- YOUR INSTRUCTIONS: Could you repeat the records below exactly, leaving the pictures out?

- EXCERPTED DATA:
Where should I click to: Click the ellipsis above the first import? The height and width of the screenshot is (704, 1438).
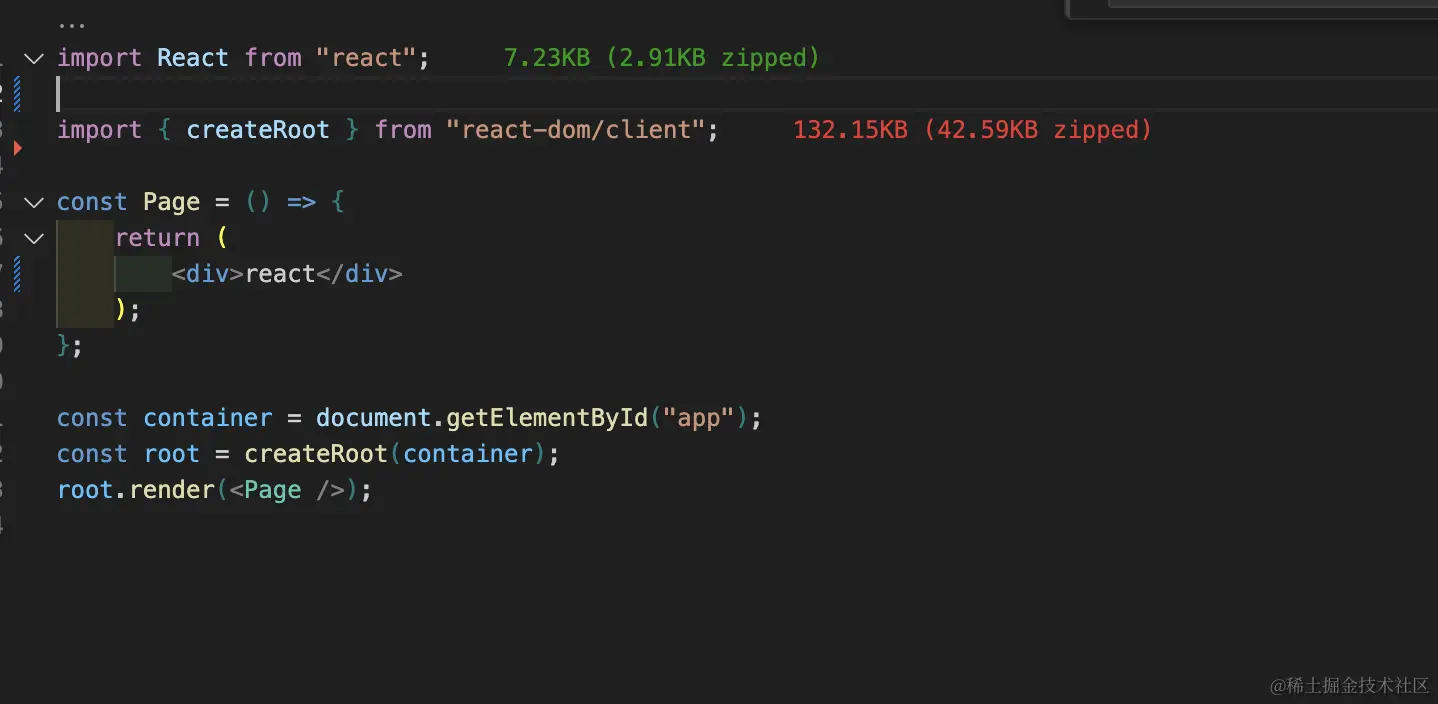(x=71, y=23)
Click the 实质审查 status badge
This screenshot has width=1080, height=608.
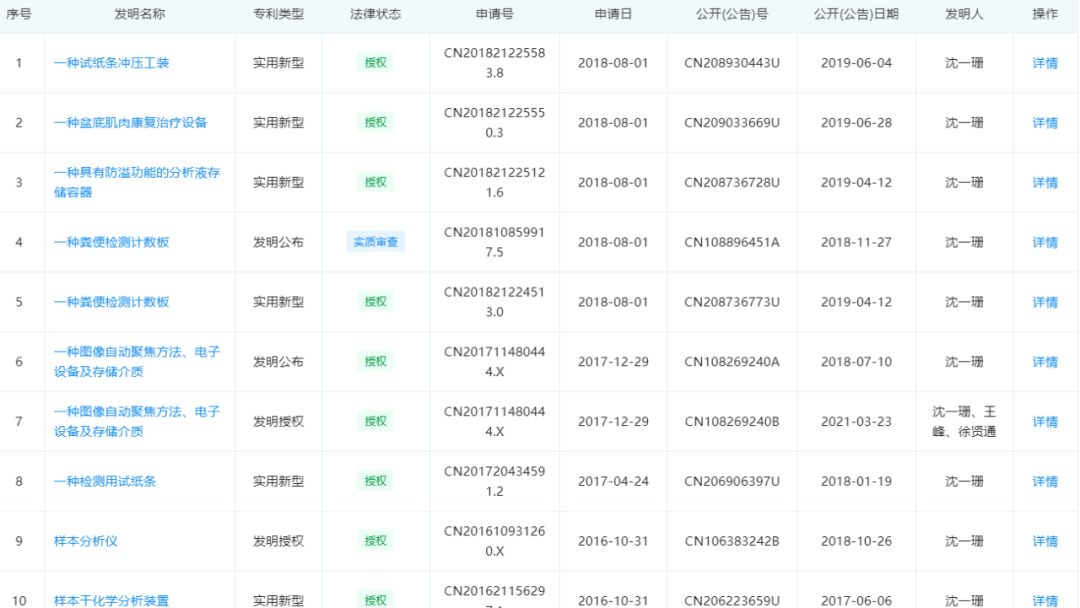376,242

- EXERCISE SOLUTION:
Where should I click to: Click the ellipsis above the first import? The height and width of the screenshot is (704, 1438).
(x=71, y=23)
Click the 实质审查 status badge
This screenshot has width=1080, height=608.
376,242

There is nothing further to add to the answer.